→ Dataset items:

---

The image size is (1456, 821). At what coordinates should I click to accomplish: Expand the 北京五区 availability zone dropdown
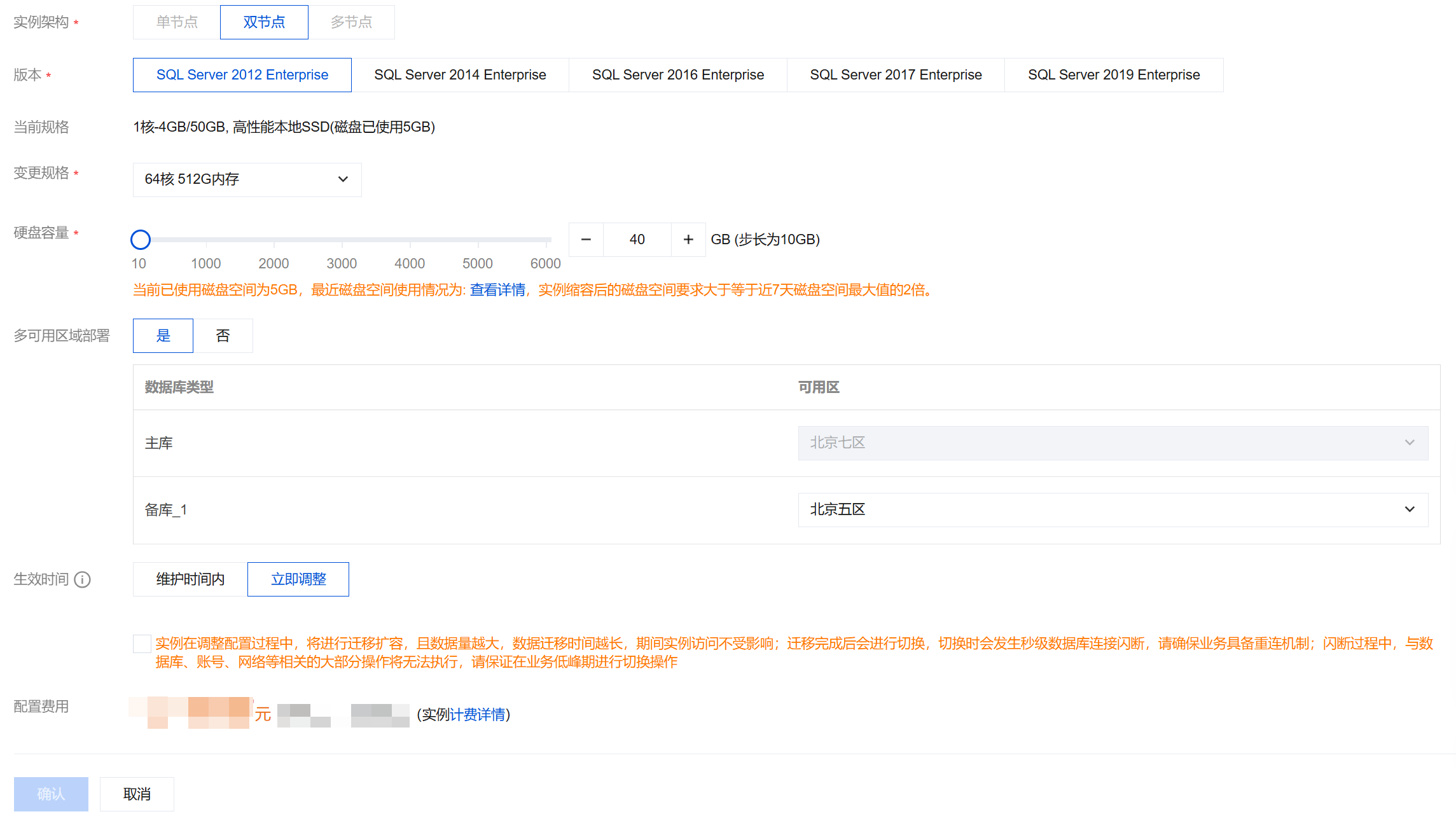click(1113, 510)
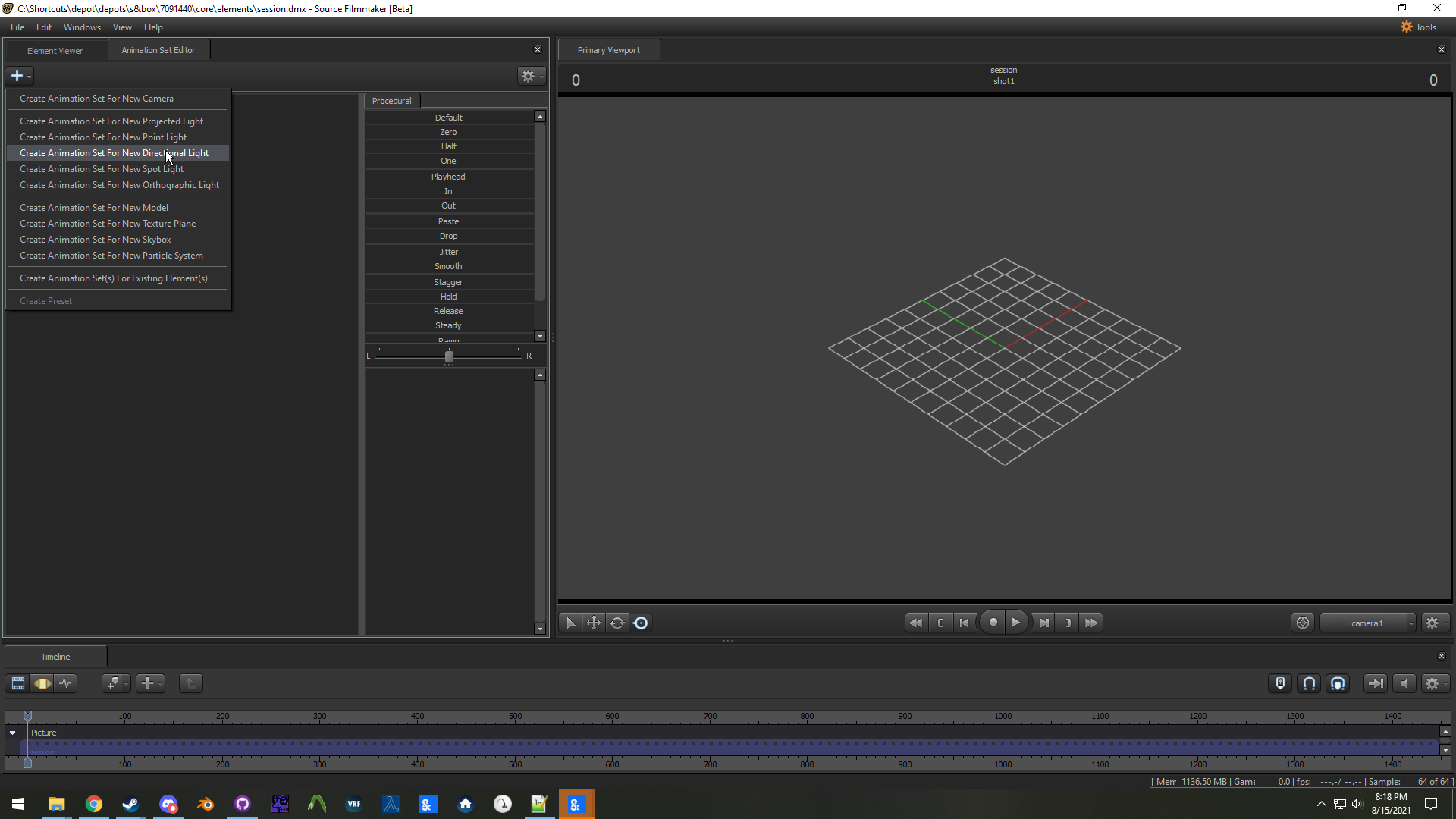Enable the magnet snapping icon
Screen dimensions: 1456x819
pos(1309,683)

---

→ The problem:
Return every line shown above without changing a word, and skip the pictures.

→ Solution:
The image size is (1456, 821). At what coordinates should I click to accomplish: Expand the 北京五区 availability zone dropdown
click(1113, 510)
Enable the magnet snapping icon
Screen dimensions: 1456x819
pos(1309,683)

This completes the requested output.